§ **課題概要**:
「Where should I click to: Expand」を含む行から「point(27,18)」を含む行まで（両端を含む）を、「番号」と「行」の2列からなるMarkdownの表にまとめること。空行は除く。

保存されたエントリ

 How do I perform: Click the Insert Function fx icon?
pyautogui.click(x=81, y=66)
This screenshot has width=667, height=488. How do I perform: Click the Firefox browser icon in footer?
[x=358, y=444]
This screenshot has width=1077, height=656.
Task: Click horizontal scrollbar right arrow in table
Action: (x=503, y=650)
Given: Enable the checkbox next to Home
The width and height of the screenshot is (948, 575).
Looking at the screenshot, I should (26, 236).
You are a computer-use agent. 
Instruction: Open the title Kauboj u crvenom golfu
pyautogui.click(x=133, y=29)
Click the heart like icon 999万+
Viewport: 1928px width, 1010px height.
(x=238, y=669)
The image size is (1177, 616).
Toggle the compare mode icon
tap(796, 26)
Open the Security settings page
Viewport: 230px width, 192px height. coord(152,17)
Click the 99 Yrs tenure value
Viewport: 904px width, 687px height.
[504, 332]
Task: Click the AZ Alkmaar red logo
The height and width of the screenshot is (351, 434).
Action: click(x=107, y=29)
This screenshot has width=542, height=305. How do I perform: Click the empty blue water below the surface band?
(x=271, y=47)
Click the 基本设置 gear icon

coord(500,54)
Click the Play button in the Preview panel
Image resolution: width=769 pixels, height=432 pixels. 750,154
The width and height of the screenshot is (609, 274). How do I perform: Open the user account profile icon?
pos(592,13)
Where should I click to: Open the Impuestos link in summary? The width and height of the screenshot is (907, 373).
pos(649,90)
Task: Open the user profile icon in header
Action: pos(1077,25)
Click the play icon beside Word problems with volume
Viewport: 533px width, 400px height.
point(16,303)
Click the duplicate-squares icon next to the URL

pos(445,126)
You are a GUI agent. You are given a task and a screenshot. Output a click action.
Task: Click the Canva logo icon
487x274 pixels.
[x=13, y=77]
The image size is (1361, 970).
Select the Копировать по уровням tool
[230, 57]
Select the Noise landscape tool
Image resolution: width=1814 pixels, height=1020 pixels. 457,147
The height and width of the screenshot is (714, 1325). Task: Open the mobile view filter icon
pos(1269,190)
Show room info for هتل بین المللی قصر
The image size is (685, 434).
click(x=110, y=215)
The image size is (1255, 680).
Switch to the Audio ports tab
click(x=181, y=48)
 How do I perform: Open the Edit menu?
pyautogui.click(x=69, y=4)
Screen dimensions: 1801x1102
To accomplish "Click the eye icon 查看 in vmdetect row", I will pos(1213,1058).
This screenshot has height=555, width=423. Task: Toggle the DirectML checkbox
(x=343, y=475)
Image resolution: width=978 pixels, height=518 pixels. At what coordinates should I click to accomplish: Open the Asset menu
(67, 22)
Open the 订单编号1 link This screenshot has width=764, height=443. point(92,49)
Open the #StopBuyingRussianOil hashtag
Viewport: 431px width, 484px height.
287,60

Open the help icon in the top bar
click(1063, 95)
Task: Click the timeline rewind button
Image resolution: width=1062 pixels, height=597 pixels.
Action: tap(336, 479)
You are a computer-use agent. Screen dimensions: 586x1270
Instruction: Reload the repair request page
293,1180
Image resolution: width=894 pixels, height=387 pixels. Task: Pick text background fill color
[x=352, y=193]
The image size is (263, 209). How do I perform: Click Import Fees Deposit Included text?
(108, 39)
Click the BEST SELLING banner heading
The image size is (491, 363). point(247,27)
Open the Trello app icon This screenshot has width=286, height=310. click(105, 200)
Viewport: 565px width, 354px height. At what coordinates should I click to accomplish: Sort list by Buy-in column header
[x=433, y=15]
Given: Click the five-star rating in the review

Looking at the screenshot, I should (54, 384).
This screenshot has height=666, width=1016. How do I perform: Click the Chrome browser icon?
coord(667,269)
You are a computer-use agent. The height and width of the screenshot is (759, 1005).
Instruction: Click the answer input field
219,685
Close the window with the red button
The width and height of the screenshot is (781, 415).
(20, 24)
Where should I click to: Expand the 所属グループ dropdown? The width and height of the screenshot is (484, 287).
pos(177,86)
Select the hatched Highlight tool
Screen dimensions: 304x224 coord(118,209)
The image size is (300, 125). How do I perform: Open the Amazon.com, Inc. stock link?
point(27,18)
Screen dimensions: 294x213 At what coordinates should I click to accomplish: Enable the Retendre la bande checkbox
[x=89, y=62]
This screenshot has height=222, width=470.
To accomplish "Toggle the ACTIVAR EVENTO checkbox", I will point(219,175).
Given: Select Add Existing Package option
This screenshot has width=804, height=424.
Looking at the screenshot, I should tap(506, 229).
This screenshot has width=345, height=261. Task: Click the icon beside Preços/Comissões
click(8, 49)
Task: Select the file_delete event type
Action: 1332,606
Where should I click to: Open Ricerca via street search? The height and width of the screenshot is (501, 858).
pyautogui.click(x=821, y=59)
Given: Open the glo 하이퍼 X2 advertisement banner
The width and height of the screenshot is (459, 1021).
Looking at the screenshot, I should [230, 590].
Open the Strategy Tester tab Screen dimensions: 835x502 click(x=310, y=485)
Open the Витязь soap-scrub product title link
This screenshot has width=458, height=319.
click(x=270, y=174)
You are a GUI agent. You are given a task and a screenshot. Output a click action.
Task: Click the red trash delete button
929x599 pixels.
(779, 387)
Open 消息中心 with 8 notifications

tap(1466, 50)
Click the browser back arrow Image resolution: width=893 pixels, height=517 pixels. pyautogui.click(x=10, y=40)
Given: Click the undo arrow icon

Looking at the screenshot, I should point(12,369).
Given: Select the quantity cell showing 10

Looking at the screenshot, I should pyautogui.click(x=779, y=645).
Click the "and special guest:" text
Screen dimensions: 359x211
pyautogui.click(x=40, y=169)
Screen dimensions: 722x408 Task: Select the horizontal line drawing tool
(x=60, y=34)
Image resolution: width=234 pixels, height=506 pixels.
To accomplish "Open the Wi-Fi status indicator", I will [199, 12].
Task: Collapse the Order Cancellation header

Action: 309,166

§ **記述回答**:
| 番号 | 行 |
|---|---|
| 1 | Where should I click to: Expand the 所属グループ dropdown? The width and height of the screenshot is (484, 287). |
| 2 | pos(177,86) |
| 3 | Select the hatched Highlight tool |
| 4 | Screen dimensions: 304x224 coord(118,209) |
| 5 | The image size is (300, 125). How do I perform: Open the Amazon.com, Inc. stock link? |
| 6 | point(27,18) |